Come relazionarsi con l’Apocalisse? Giovanni Maria Vian, studioso di area cattolica, già direttore dell’Osservatore romano, propone sul quotidiano Domani un’ampia disamina sul modo di porsi di fronte all’ultimo libro della Bibbia.
In apertura, a titolo di avvertimento, Vian cita Girolamo, celebre traduttore della Bibbia in latino, secondo cui «l’Apocalisse di Giovanni ha tanti misteri (sacramenta) quante parole… in ogni parola si nascondono molteplici comprensioni (intelligentiae)». L’Apocalisse, insomma, si presenta come un libro oscuro, da maneggiare con cautela.

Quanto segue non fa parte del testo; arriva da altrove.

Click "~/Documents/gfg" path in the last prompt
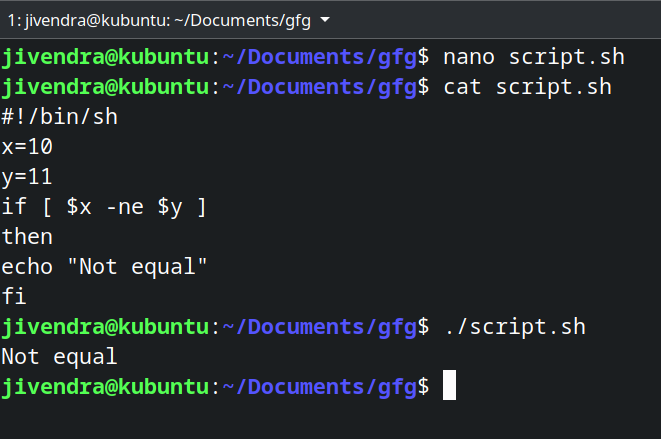Viewport: 661px width, 439px height. point(319,386)
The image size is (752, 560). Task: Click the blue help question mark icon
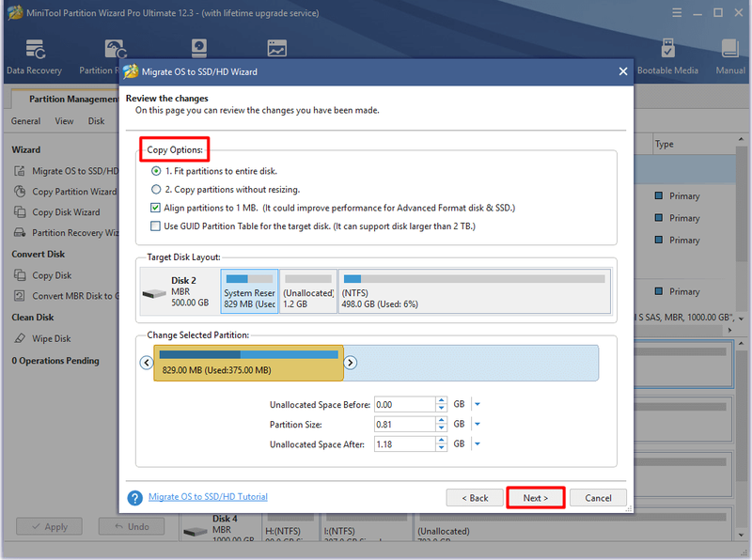tap(134, 498)
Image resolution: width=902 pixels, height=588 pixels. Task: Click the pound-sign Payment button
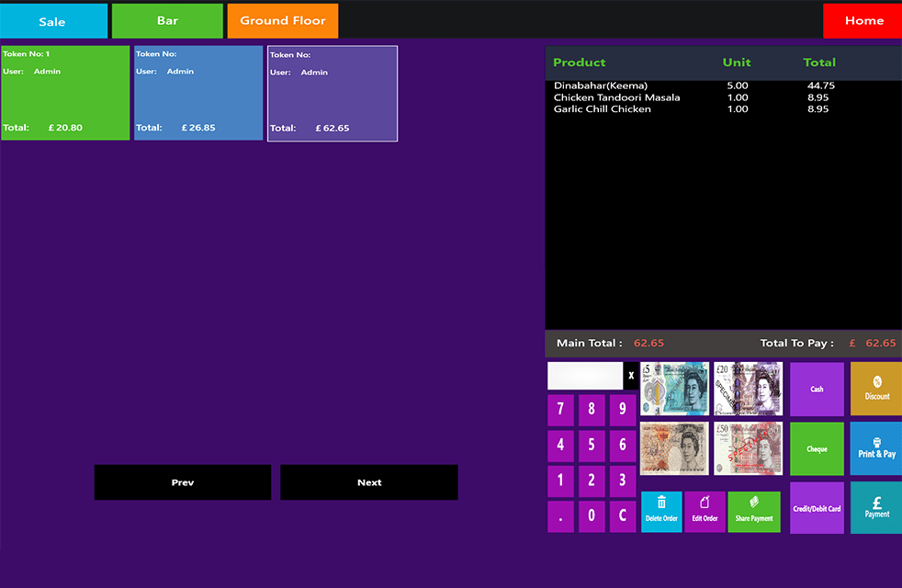point(876,507)
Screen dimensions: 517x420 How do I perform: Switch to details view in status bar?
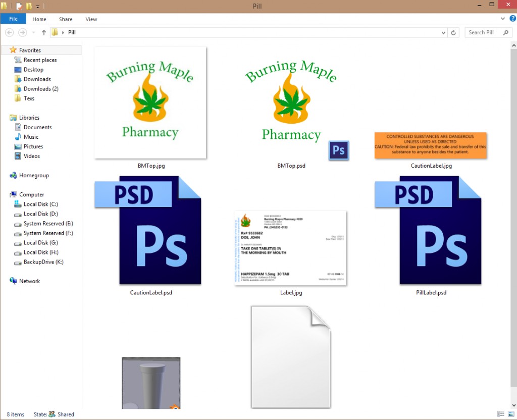tap(501, 414)
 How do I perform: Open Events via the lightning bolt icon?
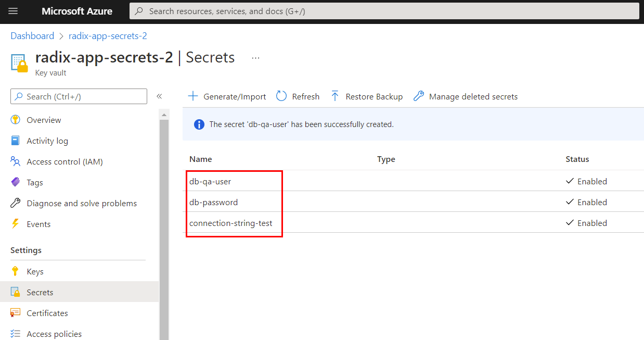16,223
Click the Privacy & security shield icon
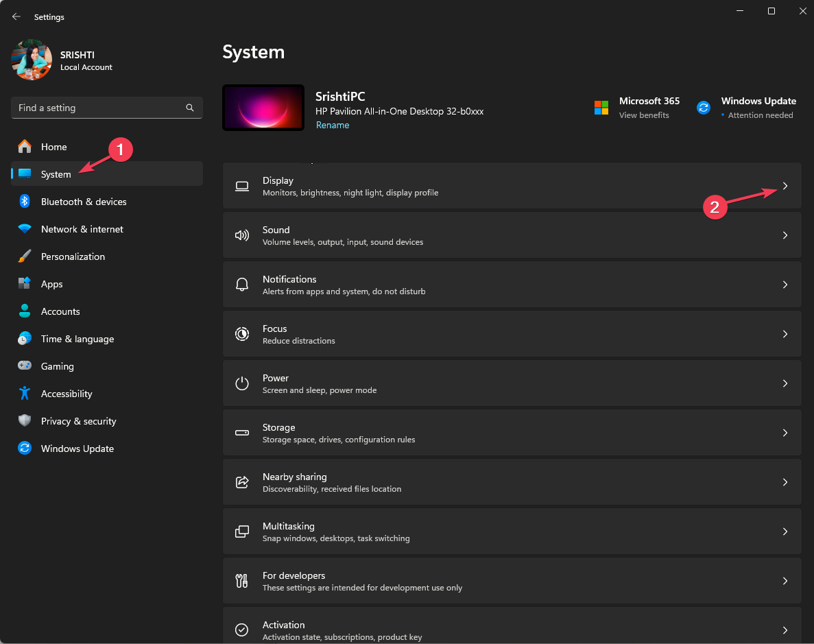This screenshot has height=644, width=814. 25,421
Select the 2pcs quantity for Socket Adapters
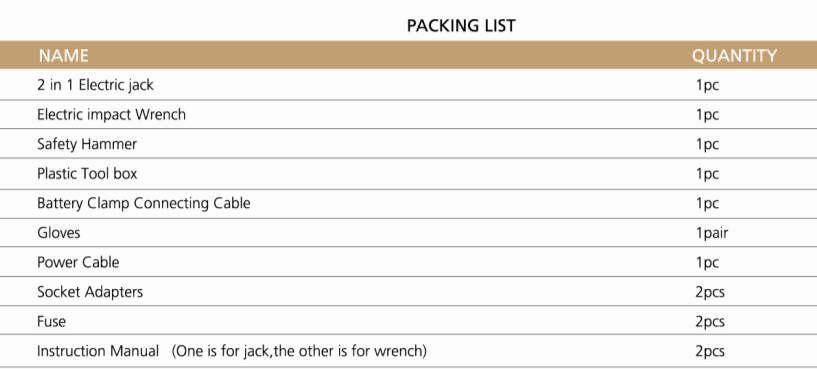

Il testo, ricorda l’autore, si apre con sette brevi lettere alle chiese dell’Asia e continua con «scene terribili o meravigliose che si concludono con la visione della Gerusalemme nuova, città “che scende dal cielo”, e con la venuta definitiva di Gesù»; scorrendolo è difficile non notare che si tratta di un libro “profondamente intriso di letteratura biblica ebraica, ispirato in particolare dalle visioni profetiche”.
Proprio per la sua natura il libro dell’Apocalisse richiede uno sguardo ponderato: «il letteralismo non si addice proprio al genere letterario apocalittico», avverte Vian, «originato com’è da contesti religiosi e politici drammatici: le persecuzioni antiebraiche per Daniele e gli apocrifi, oppure quelle di Nerone o di Domiziano per l’Apocalisse giovannea». Eventuali previsioni del futuro basate sull’Apocalisse sono, secondo Vian, “improbabili e sterili”, se non proprio pericolose, come insegna la storia di derive settarie che hanno punteggiato con le loro interpretazioni – e tragici sviluppi – la storia passata e recente.